20 Cj 11.17.09 at 1:20 am

I quit playing online poker myself because it was driving me insane. I kept noticing the same patterns. When I tried new games/tournaments, I usually did very well. Then I would go on these losing streaks that seemed to defy logic. When I first went to the .50-$1 NLHE cash game, I made a hundred a day for about 20 days straight. Then after cashing half of it out, I lost a hundred a day for about 10 days straight losing it all. I even noticed that when my account was almost finished, when I was all-in with the worst of it, sometimes the cards would start to go my way… The interesting thing is that I was playing the same way. It’s just that when the board was 9QQ, instead of being the guy with pocket nines, I was the guy with AQ. Of course, these things happen. But when improbable hands like that happen on ten consecutive days and all in the same direction, something is awry. So I kept my focus on tournaments… Everyone who has played tournaments on Pokerstars knows that a ridiculous number of aces and flush draws hit the flop. It happens way too often that the flop hits multiple players in one way or another. Profit reason? Simple, end the tournament as quickly as possible to obtain more rake. It seemed that I could almost never bluff on Pokerstars because someone always had it. Even when I was playing heads-up cash, which I seemed to beat pretty quickly, which at my stakes meant profitting a hundred or so after half a day of play, I would lose to players who just shoved it all in with ridiculous aggression, and, sure enough, got sucked out on again and again. But it wasn’t the suck-outs, it was the fact that they happened so frequently in such a short period of time. My experience playing in person has been totally different. Suck-outs are not the norm, but happened at the expected percentages. Everyone goes on losing streaks, but how many live players playing 8 hours a day get hit with a cold deck consistently for 10 days. How many internet players? I lost five out of six flushes that I made during one losing streak online. And everyone who I personally know who has played online poker agrees that it’s rigged. Statistics are so easily manipulated it’s ridiculous. Here are my observations:
1) Top pros are quickly bought out by the sites so that they won’t speak out against them
2) Chip leaders are at a huge advantage statistically speaking in tournaments; some people know this and play accordingly; I once played with this guy who once he became chip leader just kept throwing it in with 37 off or whatever he was dealt and just quashed everyone; also, more experienced players stay out of the chip leaders way for the same reasons.
3) Statistics can be maintained in creative ways; if a system is going to go your way when you first play a game, it’s going to go against you later to even things out; if the system works for you when you’re chip leader, it will work against you when you’re not; it the system rewards you for depositing, it will punish you for cashing out.

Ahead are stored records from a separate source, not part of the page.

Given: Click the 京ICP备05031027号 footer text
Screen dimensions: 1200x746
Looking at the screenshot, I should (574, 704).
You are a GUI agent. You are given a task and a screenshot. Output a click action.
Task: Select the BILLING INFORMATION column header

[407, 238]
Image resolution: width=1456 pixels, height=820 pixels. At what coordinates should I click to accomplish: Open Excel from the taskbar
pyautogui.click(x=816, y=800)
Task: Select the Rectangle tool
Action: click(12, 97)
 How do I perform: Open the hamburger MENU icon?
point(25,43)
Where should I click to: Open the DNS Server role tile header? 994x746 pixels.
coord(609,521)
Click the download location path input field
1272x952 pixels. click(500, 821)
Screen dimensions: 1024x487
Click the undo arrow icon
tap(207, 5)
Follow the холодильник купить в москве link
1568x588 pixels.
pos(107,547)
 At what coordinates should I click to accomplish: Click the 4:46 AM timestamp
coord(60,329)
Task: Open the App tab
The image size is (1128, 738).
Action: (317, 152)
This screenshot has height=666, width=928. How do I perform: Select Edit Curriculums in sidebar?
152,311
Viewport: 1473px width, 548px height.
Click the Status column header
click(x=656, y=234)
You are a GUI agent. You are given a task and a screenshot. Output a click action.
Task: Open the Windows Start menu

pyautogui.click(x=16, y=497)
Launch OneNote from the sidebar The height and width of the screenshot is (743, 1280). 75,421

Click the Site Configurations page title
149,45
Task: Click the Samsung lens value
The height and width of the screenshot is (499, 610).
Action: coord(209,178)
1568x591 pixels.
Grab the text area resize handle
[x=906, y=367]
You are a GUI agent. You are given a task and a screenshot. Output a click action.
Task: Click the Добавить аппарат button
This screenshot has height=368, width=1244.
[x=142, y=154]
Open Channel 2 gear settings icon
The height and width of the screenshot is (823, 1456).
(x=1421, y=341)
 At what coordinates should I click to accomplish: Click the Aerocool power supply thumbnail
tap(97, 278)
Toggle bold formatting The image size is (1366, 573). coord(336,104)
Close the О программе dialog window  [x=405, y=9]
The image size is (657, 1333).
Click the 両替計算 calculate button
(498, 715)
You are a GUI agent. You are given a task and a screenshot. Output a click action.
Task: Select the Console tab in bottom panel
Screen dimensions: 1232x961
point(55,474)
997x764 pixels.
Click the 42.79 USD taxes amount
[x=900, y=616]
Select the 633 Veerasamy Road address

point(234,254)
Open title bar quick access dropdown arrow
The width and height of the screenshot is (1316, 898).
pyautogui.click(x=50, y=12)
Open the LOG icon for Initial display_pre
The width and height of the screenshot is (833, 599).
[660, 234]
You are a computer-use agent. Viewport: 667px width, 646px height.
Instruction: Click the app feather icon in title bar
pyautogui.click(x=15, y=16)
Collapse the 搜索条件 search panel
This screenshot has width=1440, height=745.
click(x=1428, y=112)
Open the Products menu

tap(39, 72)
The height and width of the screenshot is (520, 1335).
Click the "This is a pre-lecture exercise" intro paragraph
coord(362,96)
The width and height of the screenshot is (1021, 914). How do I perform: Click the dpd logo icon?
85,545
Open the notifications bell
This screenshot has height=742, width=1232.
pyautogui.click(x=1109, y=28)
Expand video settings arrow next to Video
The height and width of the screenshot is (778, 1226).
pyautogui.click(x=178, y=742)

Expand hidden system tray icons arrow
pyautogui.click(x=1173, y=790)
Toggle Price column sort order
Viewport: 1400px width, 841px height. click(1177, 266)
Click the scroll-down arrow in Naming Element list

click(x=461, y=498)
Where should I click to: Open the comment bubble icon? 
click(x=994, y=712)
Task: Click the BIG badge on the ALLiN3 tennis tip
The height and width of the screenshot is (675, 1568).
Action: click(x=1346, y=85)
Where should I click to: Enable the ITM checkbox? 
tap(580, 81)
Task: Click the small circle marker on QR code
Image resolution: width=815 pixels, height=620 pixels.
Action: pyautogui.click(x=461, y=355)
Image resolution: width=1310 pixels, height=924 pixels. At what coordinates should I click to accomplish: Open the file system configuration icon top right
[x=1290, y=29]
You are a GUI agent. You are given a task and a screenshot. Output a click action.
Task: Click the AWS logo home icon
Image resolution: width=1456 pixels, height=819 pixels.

4) Statistics are manipulated more at the lower stakes. When I have played in higher stakes tournaments, the flops and the action are different. At lower stakes tournaments, there is too much action because the flops are juicier. Why? Hook the fish.
5) The profits clearly make it worth it. Doubling the amount of return players nearly doubles the rake. Creating flops at the cash tables where two players feel compelled to throw all of it in does better than double the rake. Keeping the money going through the site without players taking too much of it home does better than double the rake; in essence, it makes it like a casino game that you can only beat to a certain extend.
6) The statistics should level out in the long run. In live poker they do. On internet poker they do in the skewed way that I and countless others have mentioned. How many live players cringe when they hold KK and are risking their tournament life against AK? How many internet players do?
7) There must be a certain level of manipulation that can be obtained that can not be mathematically proven. For instance, if 10 trillion coins are tossed in a row, what’s the highest percentage of tails that can be observed for nothing to be considered awry? 52%? But what’s 2% to a billion dollar company? I don’t care how much you have. 20 million is 20 million.